WHAT THE TASK REQUIRES - Please give the data again in full, exactly as it reads.

[SUPPLIED ENTRIES Boundary: Start]

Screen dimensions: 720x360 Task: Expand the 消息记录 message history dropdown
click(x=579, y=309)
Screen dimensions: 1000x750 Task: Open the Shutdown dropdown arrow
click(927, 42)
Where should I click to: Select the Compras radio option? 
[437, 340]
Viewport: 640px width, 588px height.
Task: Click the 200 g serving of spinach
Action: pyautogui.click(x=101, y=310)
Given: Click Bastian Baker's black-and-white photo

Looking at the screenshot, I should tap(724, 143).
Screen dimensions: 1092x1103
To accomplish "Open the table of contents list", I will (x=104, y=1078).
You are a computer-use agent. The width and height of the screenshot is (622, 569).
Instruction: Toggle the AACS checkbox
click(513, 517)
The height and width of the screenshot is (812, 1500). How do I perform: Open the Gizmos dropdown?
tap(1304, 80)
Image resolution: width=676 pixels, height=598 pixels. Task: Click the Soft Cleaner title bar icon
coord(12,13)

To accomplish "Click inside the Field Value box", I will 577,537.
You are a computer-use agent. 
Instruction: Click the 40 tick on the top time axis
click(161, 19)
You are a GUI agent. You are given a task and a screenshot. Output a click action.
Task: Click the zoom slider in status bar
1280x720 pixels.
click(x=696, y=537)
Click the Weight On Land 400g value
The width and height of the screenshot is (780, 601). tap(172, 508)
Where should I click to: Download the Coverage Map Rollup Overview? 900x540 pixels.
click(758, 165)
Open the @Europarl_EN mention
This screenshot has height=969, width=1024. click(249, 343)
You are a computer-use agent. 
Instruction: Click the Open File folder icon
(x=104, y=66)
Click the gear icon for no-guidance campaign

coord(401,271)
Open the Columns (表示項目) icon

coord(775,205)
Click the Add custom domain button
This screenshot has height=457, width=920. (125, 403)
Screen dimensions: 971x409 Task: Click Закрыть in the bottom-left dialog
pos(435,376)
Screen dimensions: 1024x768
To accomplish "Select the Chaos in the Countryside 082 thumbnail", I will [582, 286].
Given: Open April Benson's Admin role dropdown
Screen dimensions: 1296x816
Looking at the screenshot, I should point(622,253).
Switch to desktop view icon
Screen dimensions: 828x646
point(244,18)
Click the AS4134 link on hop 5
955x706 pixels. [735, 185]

[SUPPLIED ENTRIES Boundary: End]

WORKED SOLUTION -
Screen dimensions: 720x360 Task: Expand the 消息记录 message history dropdown
click(x=579, y=309)
Screen dimensions: 1000x750 Task: Open the Shutdown dropdown arrow
click(927, 42)
Where should I click to: Select the Compras radio option? 
[437, 340]
Viewport: 640px width, 588px height.
Task: Click the 200 g serving of spinach
Action: pyautogui.click(x=101, y=310)
Given: Click Bastian Baker's black-and-white photo

Looking at the screenshot, I should tap(724, 143).
Screen dimensions: 1092x1103
To accomplish "Open the table of contents list", I will (x=104, y=1078).
You are a computer-use agent. The width and height of the screenshot is (622, 569).
Instruction: Toggle the AACS checkbox
click(513, 517)
The height and width of the screenshot is (812, 1500). How do I perform: Open the Gizmos dropdown?
tap(1304, 80)
Image resolution: width=676 pixels, height=598 pixels. Task: Click the Soft Cleaner title bar icon
coord(12,13)

To accomplish "Click inside the Field Value box", I will 577,537.
You are a computer-use agent. 
Instruction: Click the 40 tick on the top time axis
click(161, 19)
You are a GUI agent. You are given a task and a screenshot. Output a click action.
Task: Click the zoom slider in status bar
1280x720 pixels.
click(x=696, y=537)
Click the Weight On Land 400g value
The width and height of the screenshot is (780, 601). tap(172, 508)
Where should I click to: Download the Coverage Map Rollup Overview? 900x540 pixels.
click(758, 165)
Open the @Europarl_EN mention
This screenshot has height=969, width=1024. click(249, 343)
You are a computer-use agent. 
Instruction: Click the Open File folder icon
(x=104, y=66)
Click the gear icon for no-guidance campaign

coord(401,271)
Open the Columns (表示項目) icon

coord(775,205)
Click the Add custom domain button
This screenshot has height=457, width=920. (125, 403)
Screen dimensions: 971x409 Task: Click Закрыть in the bottom-left dialog
pos(435,376)
Screen dimensions: 1024x768
To accomplish "Select the Chaos in the Countryside 082 thumbnail", I will [582, 286].
Given: Open April Benson's Admin role dropdown
Screen dimensions: 1296x816
Looking at the screenshot, I should point(622,253).
Switch to desktop view icon
Screen dimensions: 828x646
point(244,18)
Click the AS4134 link on hop 5
955x706 pixels. [735, 185]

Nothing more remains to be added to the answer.